— Task to carry out —
Please rewrite the records below as a numbered list, leaving out any blank lines.

— Records for processing —
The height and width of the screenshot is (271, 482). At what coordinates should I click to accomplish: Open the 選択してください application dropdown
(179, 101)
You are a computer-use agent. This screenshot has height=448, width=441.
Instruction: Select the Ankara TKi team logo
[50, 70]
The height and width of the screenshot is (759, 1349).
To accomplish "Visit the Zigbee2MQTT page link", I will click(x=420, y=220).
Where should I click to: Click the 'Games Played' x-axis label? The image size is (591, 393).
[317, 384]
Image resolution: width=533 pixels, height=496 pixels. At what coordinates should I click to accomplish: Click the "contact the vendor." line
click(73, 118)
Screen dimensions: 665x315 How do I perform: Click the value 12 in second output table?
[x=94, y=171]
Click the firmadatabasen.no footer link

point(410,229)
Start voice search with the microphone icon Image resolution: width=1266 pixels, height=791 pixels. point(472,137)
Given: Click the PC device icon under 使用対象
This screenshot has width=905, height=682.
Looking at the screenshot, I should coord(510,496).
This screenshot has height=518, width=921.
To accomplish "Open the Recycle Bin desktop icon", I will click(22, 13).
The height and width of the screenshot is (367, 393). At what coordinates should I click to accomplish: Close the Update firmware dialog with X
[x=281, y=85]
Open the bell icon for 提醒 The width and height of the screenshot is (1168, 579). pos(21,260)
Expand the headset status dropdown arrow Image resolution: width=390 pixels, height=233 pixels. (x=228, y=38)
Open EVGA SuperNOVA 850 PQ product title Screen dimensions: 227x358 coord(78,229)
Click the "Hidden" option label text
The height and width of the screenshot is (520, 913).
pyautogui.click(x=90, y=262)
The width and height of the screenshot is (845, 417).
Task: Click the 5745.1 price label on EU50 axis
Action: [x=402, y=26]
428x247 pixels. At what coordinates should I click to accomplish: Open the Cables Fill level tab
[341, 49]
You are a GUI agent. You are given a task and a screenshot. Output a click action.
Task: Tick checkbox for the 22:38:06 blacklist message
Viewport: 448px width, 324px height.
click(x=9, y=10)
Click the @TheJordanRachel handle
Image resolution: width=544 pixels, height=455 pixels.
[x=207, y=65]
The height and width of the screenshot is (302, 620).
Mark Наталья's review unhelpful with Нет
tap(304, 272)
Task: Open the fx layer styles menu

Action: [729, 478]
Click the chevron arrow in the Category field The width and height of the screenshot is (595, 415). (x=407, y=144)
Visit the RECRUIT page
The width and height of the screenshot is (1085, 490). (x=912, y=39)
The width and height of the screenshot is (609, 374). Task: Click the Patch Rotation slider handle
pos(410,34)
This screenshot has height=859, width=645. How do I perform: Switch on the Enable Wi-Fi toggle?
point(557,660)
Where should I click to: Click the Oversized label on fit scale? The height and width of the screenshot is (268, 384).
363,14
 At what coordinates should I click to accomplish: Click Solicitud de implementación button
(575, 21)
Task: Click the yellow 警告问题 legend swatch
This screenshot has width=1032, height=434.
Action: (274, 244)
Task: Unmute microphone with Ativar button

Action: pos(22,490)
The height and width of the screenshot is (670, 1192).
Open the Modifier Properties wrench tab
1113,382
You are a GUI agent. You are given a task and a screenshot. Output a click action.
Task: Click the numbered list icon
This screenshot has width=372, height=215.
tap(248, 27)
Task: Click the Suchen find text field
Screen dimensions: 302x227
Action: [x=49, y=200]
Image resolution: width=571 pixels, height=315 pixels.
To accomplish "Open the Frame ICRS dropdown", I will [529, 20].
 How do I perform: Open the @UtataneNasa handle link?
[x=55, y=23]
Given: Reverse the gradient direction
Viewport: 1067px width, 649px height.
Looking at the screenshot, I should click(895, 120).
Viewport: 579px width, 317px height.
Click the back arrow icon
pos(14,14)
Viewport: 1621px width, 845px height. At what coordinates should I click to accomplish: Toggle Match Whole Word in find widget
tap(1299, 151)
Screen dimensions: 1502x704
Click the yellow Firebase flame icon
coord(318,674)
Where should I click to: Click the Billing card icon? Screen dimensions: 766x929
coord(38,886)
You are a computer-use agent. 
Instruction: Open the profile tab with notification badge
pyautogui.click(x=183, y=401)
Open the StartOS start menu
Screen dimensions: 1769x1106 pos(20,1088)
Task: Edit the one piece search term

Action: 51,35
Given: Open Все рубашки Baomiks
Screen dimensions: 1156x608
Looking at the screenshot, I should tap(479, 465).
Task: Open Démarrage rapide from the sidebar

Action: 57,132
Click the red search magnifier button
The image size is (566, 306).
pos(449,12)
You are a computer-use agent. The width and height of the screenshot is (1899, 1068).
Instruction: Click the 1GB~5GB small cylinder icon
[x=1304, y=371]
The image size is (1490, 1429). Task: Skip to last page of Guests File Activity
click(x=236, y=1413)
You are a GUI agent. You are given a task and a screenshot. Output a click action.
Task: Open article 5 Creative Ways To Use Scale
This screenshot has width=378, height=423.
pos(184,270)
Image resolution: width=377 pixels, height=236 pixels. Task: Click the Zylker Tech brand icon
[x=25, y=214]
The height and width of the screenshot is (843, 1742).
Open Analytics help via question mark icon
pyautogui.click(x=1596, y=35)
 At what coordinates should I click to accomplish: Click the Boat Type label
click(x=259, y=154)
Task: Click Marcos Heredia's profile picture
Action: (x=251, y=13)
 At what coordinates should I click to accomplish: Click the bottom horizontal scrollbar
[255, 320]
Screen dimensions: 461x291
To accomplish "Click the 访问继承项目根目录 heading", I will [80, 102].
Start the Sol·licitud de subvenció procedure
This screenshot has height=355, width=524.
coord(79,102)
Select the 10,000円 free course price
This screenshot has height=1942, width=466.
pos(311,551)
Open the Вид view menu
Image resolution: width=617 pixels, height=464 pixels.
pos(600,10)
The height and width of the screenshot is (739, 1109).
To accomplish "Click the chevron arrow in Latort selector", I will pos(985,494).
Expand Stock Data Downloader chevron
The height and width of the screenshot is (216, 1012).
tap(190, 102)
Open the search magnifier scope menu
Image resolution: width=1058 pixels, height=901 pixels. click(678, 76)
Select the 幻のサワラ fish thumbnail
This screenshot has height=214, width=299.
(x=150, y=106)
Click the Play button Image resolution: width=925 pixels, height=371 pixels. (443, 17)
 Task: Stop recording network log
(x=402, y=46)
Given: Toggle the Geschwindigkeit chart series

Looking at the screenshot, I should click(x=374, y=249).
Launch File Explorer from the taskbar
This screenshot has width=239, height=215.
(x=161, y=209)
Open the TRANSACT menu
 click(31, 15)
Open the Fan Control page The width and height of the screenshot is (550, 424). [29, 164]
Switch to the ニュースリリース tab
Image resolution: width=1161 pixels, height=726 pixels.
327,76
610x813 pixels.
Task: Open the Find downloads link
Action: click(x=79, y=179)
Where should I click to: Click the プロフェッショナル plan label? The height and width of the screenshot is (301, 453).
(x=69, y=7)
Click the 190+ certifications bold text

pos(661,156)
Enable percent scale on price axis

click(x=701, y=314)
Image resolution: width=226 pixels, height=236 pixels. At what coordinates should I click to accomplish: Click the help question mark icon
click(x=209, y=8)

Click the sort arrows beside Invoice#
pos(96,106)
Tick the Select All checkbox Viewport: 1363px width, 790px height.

— Expected answer —
1. The height and width of the screenshot is (271, 482). At what coordinates should I click to accomplish: Open the 選択してください application dropdown
2. (179, 101)
3. You are a computer-use agent. This screenshot has height=448, width=441.
4. Instruction: Select the Ankara TKi team logo
5. [50, 70]
6. The height and width of the screenshot is (759, 1349).
7. To accomplish "Visit the Zigbee2MQTT page link", I will click(x=420, y=220).
8. Where should I click to: Click the 'Games Played' x-axis label? The image size is (591, 393).
9. [317, 384]
10. Image resolution: width=533 pixels, height=496 pixels. At what coordinates should I click to accomplish: Click the "contact the vendor." line
11. click(73, 118)
12. Screen dimensions: 665x315 How do I perform: Click the value 12 in second output table?
13. [x=94, y=171]
14. Click the firmadatabasen.no footer link
15. point(410,229)
16. Start voice search with the microphone icon Image resolution: width=1266 pixels, height=791 pixels. point(472,137)
17. Given: Click the PC device icon under 使用対象
18. This screenshot has width=905, height=682.
19. Looking at the screenshot, I should coord(510,496).
20. This screenshot has height=518, width=921.
21. To accomplish "Open the Recycle Bin desktop icon", I will click(22, 13).
22. The height and width of the screenshot is (367, 393). At what coordinates should I click to accomplish: Close the Update firmware dialog with X
23. [x=281, y=85]
24. Open the bell icon for 提醒 The width and height of the screenshot is (1168, 579). pos(21,260)
25. Expand the headset status dropdown arrow Image resolution: width=390 pixels, height=233 pixels. (x=228, y=38)
26. Open EVGA SuperNOVA 850 PQ product title Screen dimensions: 227x358 coord(78,229)
27. Click the "Hidden" option label text
28. The height and width of the screenshot is (520, 913).
29. pyautogui.click(x=90, y=262)
30. The width and height of the screenshot is (845, 417).
31. Task: Click the 5745.1 price label on EU50 axis
32. Action: [x=402, y=26]
33. 428x247 pixels. At what coordinates should I click to accomplish: Open the Cables Fill level tab
34. [341, 49]
35. You are a GUI agent. You are given a task and a screenshot. Output a click action.
36. Task: Tick checkbox for the 22:38:06 blacklist message
37. Viewport: 448px width, 324px height.
38. click(x=9, y=10)
39. Click the @TheJordanRachel handle
40. Image resolution: width=544 pixels, height=455 pixels.
41. [x=207, y=65]
42. The height and width of the screenshot is (302, 620).
43. Mark Наталья's review unhelpful with Нет
44. tap(304, 272)
45. Task: Open the fx layer styles menu
46. Action: [729, 478]
47. Click the chevron arrow in the Category field The width and height of the screenshot is (595, 415). (x=407, y=144)
48. Visit the RECRUIT page
49. The width and height of the screenshot is (1085, 490). (x=912, y=39)
50. The width and height of the screenshot is (609, 374). Task: Click the Patch Rotation slider handle
51. pos(410,34)
52. This screenshot has height=859, width=645. How do I perform: Switch on the Enable Wi-Fi toggle?
53. point(557,660)
54. Where should I click to: Click the Oversized label on fit scale? The height and width of the screenshot is (268, 384).
55. 363,14
56.  At what coordinates should I click to accomplish: Click Solicitud de implementación button
57. (575, 21)
58. Task: Click the yellow 警告问题 legend swatch
59. This screenshot has width=1032, height=434.
60. Action: (274, 244)
61. Task: Unmute microphone with Ativar button
62. Action: pos(22,490)
63. The height and width of the screenshot is (670, 1192).
64. Open the Modifier Properties wrench tab
65. 1113,382
66. You are a GUI agent. You are given a task and a screenshot. Output a click action.
67. Task: Click the numbered list icon
68. This screenshot has width=372, height=215.
69. tap(248, 27)
70. Task: Click the Suchen find text field
71. Screen dimensions: 302x227
72. Action: [x=49, y=200]
73. Image resolution: width=571 pixels, height=315 pixels.
74. To accomplish "Open the Frame ICRS dropdown", I will [529, 20].
75.  How do I perform: Open the @UtataneNasa handle link?
76. [x=55, y=23]
77. Given: Reverse the gradient direction
78. Viewport: 1067px width, 649px height.
79. Looking at the screenshot, I should click(895, 120).
80. Viewport: 579px width, 317px height.
81. Click the back arrow icon
82. pos(14,14)
83. Viewport: 1621px width, 845px height. At what coordinates should I click to accomplish: Toggle Match Whole Word in find widget
84. tap(1299, 151)
85. Screen dimensions: 1502x704
86. Click the yellow Firebase flame icon
87. coord(318,674)
88. Where should I click to: Click the Billing card icon? Screen dimensions: 766x929
89. coord(38,886)
90. You are a computer-use agent. 
91. Instruction: Open the profile tab with notification badge
92. pyautogui.click(x=183, y=401)
93. Open the StartOS start menu
94. Screen dimensions: 1769x1106 pos(20,1088)
95. Task: Edit the one piece search term
96. Action: 51,35
97. Given: Open Все рубашки Baomiks
98. Screen dimensions: 1156x608
99. Looking at the screenshot, I should tap(479, 465).
100. Task: Open Démarrage rapide from the sidebar
101. Action: 57,132
102. Click the red search magnifier button
103. The image size is (566, 306).
104. pos(449,12)
105. You are a computer-use agent. The width and height of the screenshot is (1899, 1068).
106. Instruction: Click the 1GB~5GB small cylinder icon
107. [x=1304, y=371]
108. The image size is (1490, 1429). Task: Skip to last page of Guests File Activity
109. click(x=236, y=1413)
110. You are a GUI agent. You are given a task and a screenshot. Output a click action.
111. Task: Open article 5 Creative Ways To Use Scale
112. This screenshot has width=378, height=423.
113. pos(184,270)
114. Image resolution: width=377 pixels, height=236 pixels. Task: Click the Zylker Tech brand icon
115. [x=25, y=214]
116. The height and width of the screenshot is (843, 1742).
117. Open Analytics help via question mark icon
118. pyautogui.click(x=1596, y=35)
119.  At what coordinates should I click to accomplish: Click the Boat Type label
120. click(x=259, y=154)
121. Task: Click Marcos Heredia's profile picture
122. Action: (x=251, y=13)
123.  At what coordinates should I click to accomplish: Click the bottom horizontal scrollbar
124. [255, 320]
125. Screen dimensions: 461x291
126. To accomplish "Click the 访问继承项目根目录 heading", I will [80, 102].
127. Start the Sol·licitud de subvenció procedure
128. This screenshot has height=355, width=524.
129. coord(79,102)
130. Select the 10,000円 free course price
131. This screenshot has height=1942, width=466.
132. pos(311,551)
133. Open the Вид view menu
134. Image resolution: width=617 pixels, height=464 pixels.
135. pos(600,10)
136. The height and width of the screenshot is (739, 1109).
137. To accomplish "Click the chevron arrow in Latort selector", I will pos(985,494).
138. Expand Stock Data Downloader chevron
139. The height and width of the screenshot is (216, 1012).
140. tap(190, 102)
141. Open the search magnifier scope menu
142. Image resolution: width=1058 pixels, height=901 pixels. click(678, 76)
143. Select the 幻のサワラ fish thumbnail
144. This screenshot has height=214, width=299.
145. (x=150, y=106)
146. Click the Play button Image resolution: width=925 pixels, height=371 pixels. (443, 17)
147.  Task: Stop recording network log
148. (x=402, y=46)
149. Given: Toggle the Geschwindigkeit chart series
150. Looking at the screenshot, I should click(x=374, y=249).
151. Launch File Explorer from the taskbar
152. This screenshot has width=239, height=215.
153. (x=161, y=209)
154. Open the TRANSACT menu
155.  click(31, 15)
156. Open the Fan Control page The width and height of the screenshot is (550, 424). [29, 164]
157. Switch to the ニュースリリース tab
158. Image resolution: width=1161 pixels, height=726 pixels.
159. 327,76
160. 610x813 pixels.
161. Task: Open the Find downloads link
162. Action: click(x=79, y=179)
163. Where should I click to: Click the プロフェッショナル plan label? The height and width of the screenshot is (301, 453).
164. (x=69, y=7)
165. Click the 190+ certifications bold text
166. pos(661,156)
167. Enable percent scale on price axis
168. click(x=701, y=314)
169. Image resolution: width=226 pixels, height=236 pixels. At what coordinates should I click to accomplish: Click the help question mark icon
170. click(x=209, y=8)
171. Click the sort arrows beside Invoice#
172. pos(96,106)
173. Tick the Select All checkbox Viewport: 1363px width, 790px height.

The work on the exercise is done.